I am attempting to create a flag for when transaction IDs are sequential. For reasons that I will not get into here, these can be a red flag. The problem that I am having is that the IDs are not standardized. Some can be numeric only and others are alphanumeric. I want to identify cases where a vendor's transactions are sequential for X number (how many in a row TBD) of transactions. The data will be grouped by vendor and I'd like to extract all rows and columns for instances where a sequence is present. A much simplified example below:
df <- read.table(text=
"Vendor 'Transaction ID'
ACME 1
ACME 2
ACME 3
JDOE A1
JDOE A6
JDOE A10
XYZ B12
XYZ B13
XYZ B14", header=TRUE)
In this instance I would want to extract the Vendor and Transaction ID for all ACME and all XYZ rows since they are in a sequence. I've done some research but not found an approach that seems to fit what I'm trying to do.

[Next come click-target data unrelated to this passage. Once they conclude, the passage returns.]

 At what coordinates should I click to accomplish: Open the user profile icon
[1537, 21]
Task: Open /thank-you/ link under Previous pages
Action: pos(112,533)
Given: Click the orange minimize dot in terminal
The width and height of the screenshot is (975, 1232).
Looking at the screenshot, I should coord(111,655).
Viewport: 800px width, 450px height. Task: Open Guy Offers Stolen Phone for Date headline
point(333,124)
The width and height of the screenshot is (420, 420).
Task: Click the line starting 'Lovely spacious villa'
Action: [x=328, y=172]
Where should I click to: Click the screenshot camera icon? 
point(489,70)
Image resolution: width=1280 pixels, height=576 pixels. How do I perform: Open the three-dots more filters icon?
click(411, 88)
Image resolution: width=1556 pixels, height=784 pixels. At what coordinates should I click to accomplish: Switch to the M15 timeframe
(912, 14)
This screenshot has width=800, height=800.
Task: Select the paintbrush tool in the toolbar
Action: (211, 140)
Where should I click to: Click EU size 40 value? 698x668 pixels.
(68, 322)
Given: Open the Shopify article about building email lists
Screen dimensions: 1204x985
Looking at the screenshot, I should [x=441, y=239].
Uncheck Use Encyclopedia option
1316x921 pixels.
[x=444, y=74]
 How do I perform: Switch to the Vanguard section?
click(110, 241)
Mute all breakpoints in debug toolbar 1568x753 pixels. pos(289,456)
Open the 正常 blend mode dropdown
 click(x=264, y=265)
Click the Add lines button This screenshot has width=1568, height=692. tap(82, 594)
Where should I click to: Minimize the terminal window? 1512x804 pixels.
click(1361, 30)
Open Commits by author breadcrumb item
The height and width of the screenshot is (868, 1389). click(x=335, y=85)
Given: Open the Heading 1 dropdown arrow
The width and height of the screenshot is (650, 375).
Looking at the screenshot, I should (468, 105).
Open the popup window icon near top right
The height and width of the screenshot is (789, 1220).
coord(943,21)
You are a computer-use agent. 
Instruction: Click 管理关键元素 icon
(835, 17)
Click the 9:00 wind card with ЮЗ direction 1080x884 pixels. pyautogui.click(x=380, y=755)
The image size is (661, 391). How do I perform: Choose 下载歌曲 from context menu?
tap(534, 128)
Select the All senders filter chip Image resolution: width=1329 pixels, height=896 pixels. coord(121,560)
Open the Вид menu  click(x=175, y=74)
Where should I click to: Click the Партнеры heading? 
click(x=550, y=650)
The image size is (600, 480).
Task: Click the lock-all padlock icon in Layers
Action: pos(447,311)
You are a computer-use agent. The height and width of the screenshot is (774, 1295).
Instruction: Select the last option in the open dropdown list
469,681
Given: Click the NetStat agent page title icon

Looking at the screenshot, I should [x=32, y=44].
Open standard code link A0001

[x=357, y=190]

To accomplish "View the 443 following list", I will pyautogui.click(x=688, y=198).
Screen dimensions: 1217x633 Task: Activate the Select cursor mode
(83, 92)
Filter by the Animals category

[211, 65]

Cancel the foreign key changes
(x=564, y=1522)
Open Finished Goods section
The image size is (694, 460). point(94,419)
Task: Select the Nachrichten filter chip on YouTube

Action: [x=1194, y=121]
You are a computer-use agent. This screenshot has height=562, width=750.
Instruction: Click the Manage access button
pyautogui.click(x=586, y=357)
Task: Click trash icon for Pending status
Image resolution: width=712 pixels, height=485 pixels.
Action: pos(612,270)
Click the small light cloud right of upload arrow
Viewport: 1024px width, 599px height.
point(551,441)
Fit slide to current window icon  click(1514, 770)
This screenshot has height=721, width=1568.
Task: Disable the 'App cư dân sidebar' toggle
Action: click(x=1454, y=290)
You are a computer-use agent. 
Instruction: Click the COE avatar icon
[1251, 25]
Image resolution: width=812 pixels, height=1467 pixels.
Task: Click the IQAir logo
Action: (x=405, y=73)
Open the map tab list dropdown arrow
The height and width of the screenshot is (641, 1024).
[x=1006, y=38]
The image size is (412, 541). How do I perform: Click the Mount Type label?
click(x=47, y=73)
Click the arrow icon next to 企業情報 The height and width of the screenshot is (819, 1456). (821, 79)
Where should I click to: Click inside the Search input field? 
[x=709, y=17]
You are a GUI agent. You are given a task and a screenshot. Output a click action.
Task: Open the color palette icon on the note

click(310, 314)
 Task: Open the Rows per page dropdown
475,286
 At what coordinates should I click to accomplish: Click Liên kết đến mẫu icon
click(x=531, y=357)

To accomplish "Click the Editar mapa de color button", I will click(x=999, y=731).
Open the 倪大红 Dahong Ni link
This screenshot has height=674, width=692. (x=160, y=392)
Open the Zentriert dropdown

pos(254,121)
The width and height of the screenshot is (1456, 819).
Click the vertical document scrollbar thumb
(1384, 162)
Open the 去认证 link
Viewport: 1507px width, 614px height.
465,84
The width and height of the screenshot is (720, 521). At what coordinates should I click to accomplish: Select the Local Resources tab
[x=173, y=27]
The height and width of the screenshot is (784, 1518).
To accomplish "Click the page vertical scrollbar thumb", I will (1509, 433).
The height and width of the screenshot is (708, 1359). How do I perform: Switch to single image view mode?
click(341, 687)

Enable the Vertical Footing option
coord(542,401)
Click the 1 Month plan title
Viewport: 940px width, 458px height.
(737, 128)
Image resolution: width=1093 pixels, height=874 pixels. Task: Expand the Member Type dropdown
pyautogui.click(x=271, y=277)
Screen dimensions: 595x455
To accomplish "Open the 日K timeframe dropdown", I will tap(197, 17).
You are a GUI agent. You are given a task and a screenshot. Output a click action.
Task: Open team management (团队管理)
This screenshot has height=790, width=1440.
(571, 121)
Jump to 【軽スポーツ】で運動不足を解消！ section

One option is to convert the Transaction_ID
to a number using parse_number
, then you can create a grouping column for consecutive values within each group. Then, you can filter
depending on how many consecutive numbers you want to have. Here, I use greater than 1, but you can update the filter
statement depending on your desired criteria. Then, I ungroup and remove the extra columns - Transaction_ID2
and grp
.
library(dplyr)
library(readr)
df %>%
mutate(Transaction_ID2 = parse_number(Transaction_ID)) %>%
group_by(Vendor, grp = cumsum(c(1, diff(Transaction_ID2) != 1))) %>%
filter(n() > 1) %>%
ungroup %>%
select(-c(Transaction_ID2, grp))
Output
Vendor Transaction_ID
<chr> <chr>
1 ACME 1
2 ACME 2
3 ACME 3
4 XYZ B12
5 XYZ B13
6 XYZ B14